Aug 26, 2013

Nutty Makhana Curry


I last had Makhana when I was in my early teens- while not quite a staple, it was something that was often made at home as long as we were living in Jharkhand. But once we moved to Calcutta, it disappeared from the dining table, and remained only as a vague memory.
Once I started visiting food forums, I was reminded afresh about makhana- if i made an effort, I could almost taste the crispy goodness, but the real thing remained a dream. Until, we moved to our new place, and I sighted makhana at the local grocery store. Thencame the challenge- the makhana was available, but I couldn't find the recipes I had lusted after. A detailed search finally yielded a recipe that looked interesting, but which was far too rich for my taste. I decided to replace the myriad dry fruits with flax seeds, and voila- one lip smacking dish that takes virtually no time to prepare.

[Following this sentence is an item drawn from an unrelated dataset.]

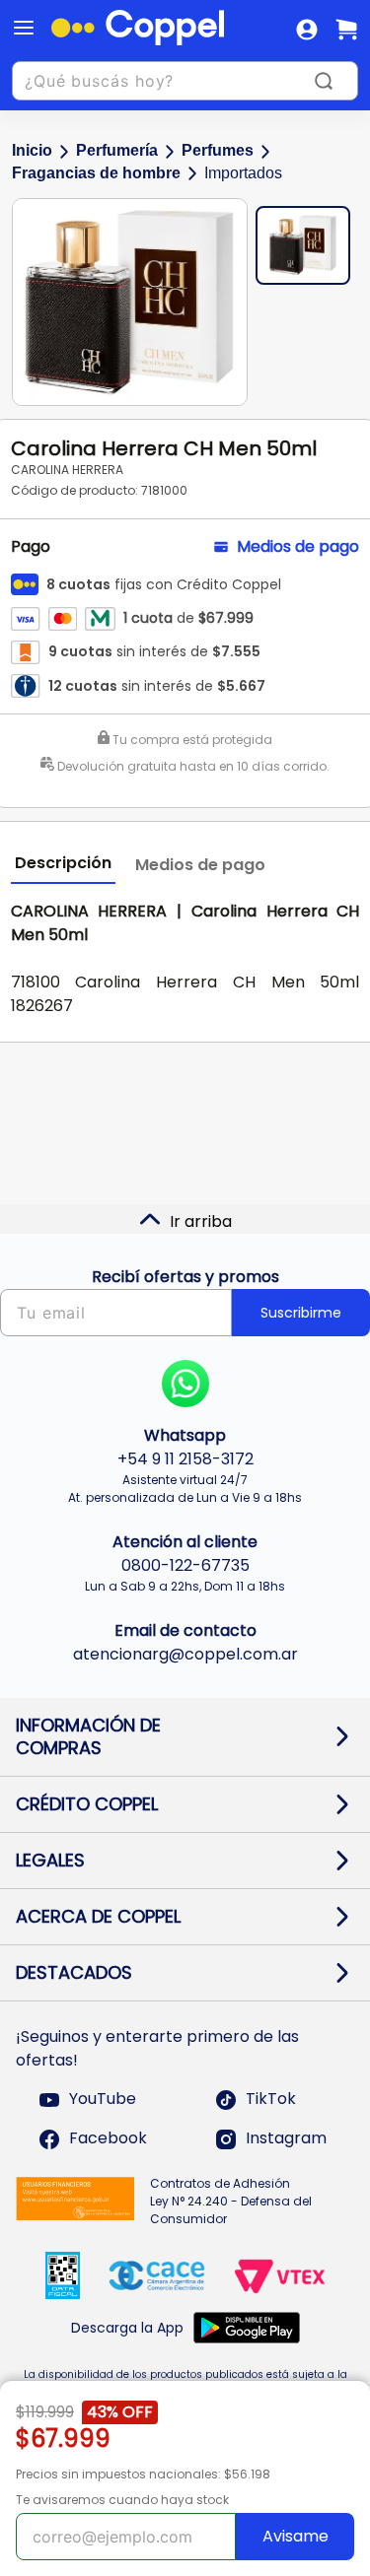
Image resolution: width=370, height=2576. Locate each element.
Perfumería (117, 150)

4 pods of garlic, thinly sliced
2 inch piece - ginger, grated
1/2+1/2- yellow and red pepper, thinly sliced
2 1/2 - onions, thinly sliced
1 cup - makhana
1 tbsp - ghee
1 cup milk
1 tsp - garam masala
Oil to sauté vegetables
3 tbsp flax seeds
6- 8 cashew nuts
1 tsp kasuri methi
1 tsp sugar
salt to taste

Method

Heat the ghee in a non stick pan, add the makhanas and fry for a couple of minutes or until light brown. Keep aside.
Coarsely grind the flax seeds and cashew nuts (without water). Keep aside.
Heat the oil in a non stick pan, add the thinly sliced garlic, ginger, onions and pepper and saute for a minute on medium heat.
Add the coarsely ground nuts and cook for about a minute. Add the 1/2 cup of milk and cook until the milk evaporates.
Add the garam masala, salt, sugar and 1/2 cup of milk and bring it to a boil.
Add the fried makhanas and the kasuri methi and mix well.
Serve immediately. Goes best with hot rotis.